Lastly, my weight is hovering right around 275. Using past pics and the mirror for reference, I'm right around 18% bodyfat. I'll get it checked again soon. I think this is an optimum percentage for me when comparing competing in the 242's vs the 275's. I have a plan for my diet and will continue to condition. Actually, I'm going to try and up my conditioning work. This is one thing I missed when cutting. I was on the treadmill so much that I never felt like I could handle any other GPP work.

Now I just have to keep myself in line and implement my plan. Easier said than done.

CLICK HERE TO LEARN YOUR PLAN

Running

  • 1 mile jog on track

This is first time I remember running in the last twenty years. Being an asthmatic for most of my life and being heavier for quite some time now, I just never bothered or saw the need for jogging/running. For some reason last night I told Jessica I wanted to head down to the HS track to run. When I woke up this morning, it no longer felt like a good idea. I was stiffer than ever and not in the good way. Anyway, once I have an idea, I run with it - pun intended.

As I started my jog, every bone in my body ached. I told myself I'd make one lap and then walk one. Once I finished the first lap, I figured I could make two and then walk. Well, once I hit two, I figured I was half way there and I could suffer through four laps. Damn, my calves and shins felt like they were going to explode. I was pleasantly surprised that my breathing was OK and my asthma didn't kick in. I've been off my daily asthma medication for a few months now. If it weren't for seniors passing me in walkers - I'd be proud of myself.

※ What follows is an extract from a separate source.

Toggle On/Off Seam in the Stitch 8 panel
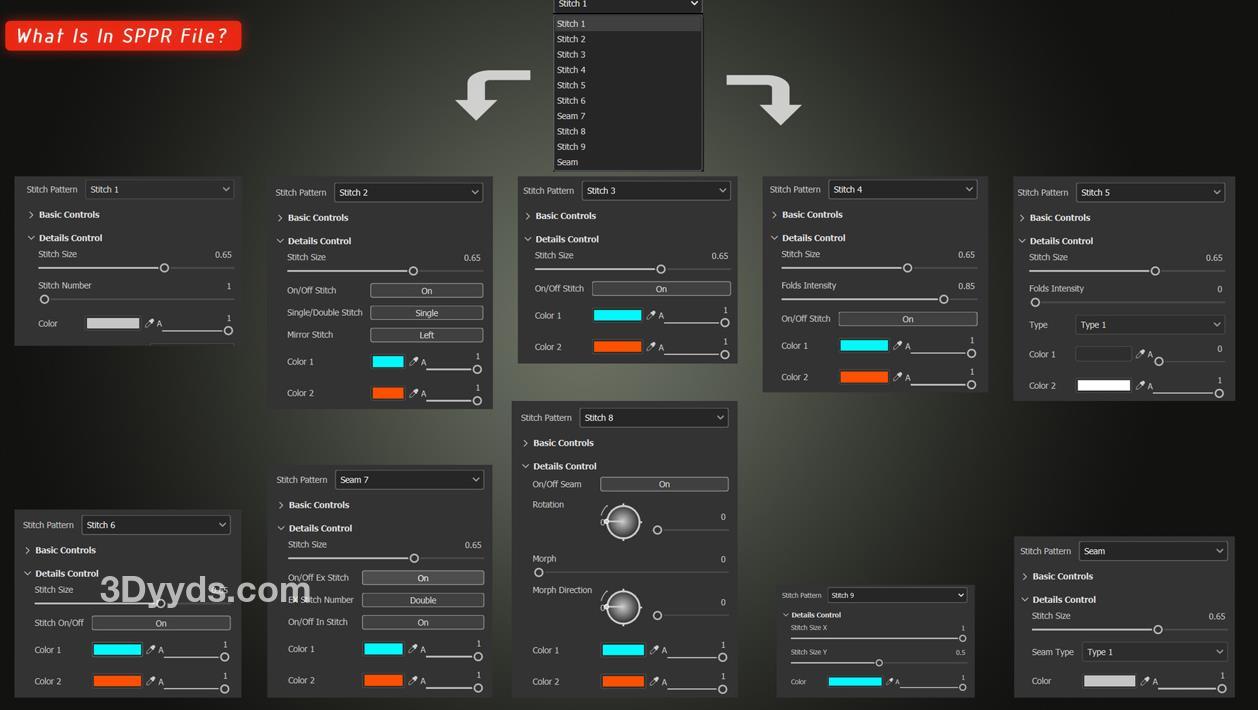 point(664,484)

My pathetic time ended up being 14 minutes and 3 seconds. It's a place to start. A year ago this time I couldn't walk a half mile without stopping. A goal of mine was to walk a 5k last fall and I did that. Now a new goal for me will be to run one by the end of 2010. First, I'll need to get that mile time down. My immediate goal will be to get it down to 10 minutes. From there I'll start increasing distance. Who knows, maybe I'll end up strong and well conditioned.